ATA/916/2004 du 23.11.2004 ( VG ) , IRRECEVABLE

Descripteurs : LOGEMENT SOCIAL; ALLOCATION; SUPPRESSION
Normes : RLLVG.14
Résumé : Le TA est compétent pour connaître des recours contre la décision de la Ville de supprimer une aide personnalisée.
En fait
En droit
Par ces motifs
RÉPUBLIQUE ET CANTON DE GENÈVE

POUVOIR JUDICIAIRE

A/1883/2004-VG ATA/916/2004

ARRÊT

DU TRIBUNAL ADMINISTRATIF

du 23 novembre 2004

dans la cause

 

Madame M_______ et Monsieur S_______
représentés par Me Irène Buche, avocate

contre

GERANCE IMMOBILIERE MUNICIPALE DE LA VILLE DE GENEVE


 

 


1. Madame M_______ et Monsieur S_______ étaient locataires d’un appartement de 4 pièces situé dans un immeuble _, rue Jean-Jacques de Sellon, propriété de la Ville de Genève (ci-après : la Ville). Le bail a pris effet le 1er août 1994. Le loyer annuel était de CHF 13'980.- par an sans les charges. A la conclusion du bail, une aide personnalisée leur ayant été octroyée compte tenu de leur revenu, le montant dû par eux au titre de loyer ne s’élevait qu’à CHF 7'896.- par an, charges non comprises.

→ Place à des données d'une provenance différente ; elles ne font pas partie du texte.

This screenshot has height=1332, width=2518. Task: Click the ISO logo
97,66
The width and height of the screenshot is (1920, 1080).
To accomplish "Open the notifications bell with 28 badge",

Le bail a été renouvelé tacitement d’année en année.

2. Suite à différents conflits de voisinage, la Ville a résilié le contrat de bail des intéressés par avis du 13 janvier 2000 pour le 31 juillet 2000. Ce congé a été déclaré valable par la commission de conciliation en matière de baux et loyers, par le Tribunal des baux et loyers et en dernier lieu par la Chambre d’appel en matière des baux et loyers par arrêt du 9 février 2004, devenu définitif.

Il résulte, en substance, de ces différentes décisions judiciaires que les locataires avaient bénéficié d’une unique prolongation de leur bail pendant 3 ans et qu’à dater du 1er août 2003, ils n’étaient plus en possession d’aucun titre juridique leur permettant de continuer à habiter dans ce logement.

3. L’aide personnalisée apportée par la Ville à ces locataires a été réadaptée au fil des ans : au début du bail, elle s’élevait à CHF 508.- par mois. Du 1er mars 1996 au 31 décembre 2002 elle s’est élevée à CHF 582.- par mois. Jusqu’au 31 juillet 2003, elle était de CHF 505.- par mois.

4. Par lettre-signature du 30 avril 2004, le service de la gérance immobilière municipale (ci-après : GIM) a signifié à Mme M_______ et M. S_______ qu’ils occupaient illicitement depuis le 1er août 2003 l’appartement précité ; la subvention qui leur était versée était donc supprimée dès cette date. Ils étaient ainsi priés de rembourser à la GIM d’ici au 15 mai 2004 un total de CHF 4'545.- représentant les subventions indûment perçues du 1er août 2003 à fin avril 2004 (9 mois à CHF 505.-).

Ce courrier ne comportait aucune voie de droit.

5. Le 17 mai 2004, le conseil de Mme M_______ et de M. S_______ a fait part de l’opposition de ces derniers à la décision précitée. Aucun des règlements successifs de la Ville ne prévoyait la suppression de la subvention dans une telle situation. Ce courrier valait réclamation en tant que de besoin. La Ville était priée d’indiquer la base légale sur laquelle elle se fondait pour prendre cette décision. Dans l’immédiat, les intéressés continueraient à payer le loyer qu’ils versaient jusqu’à ce jour.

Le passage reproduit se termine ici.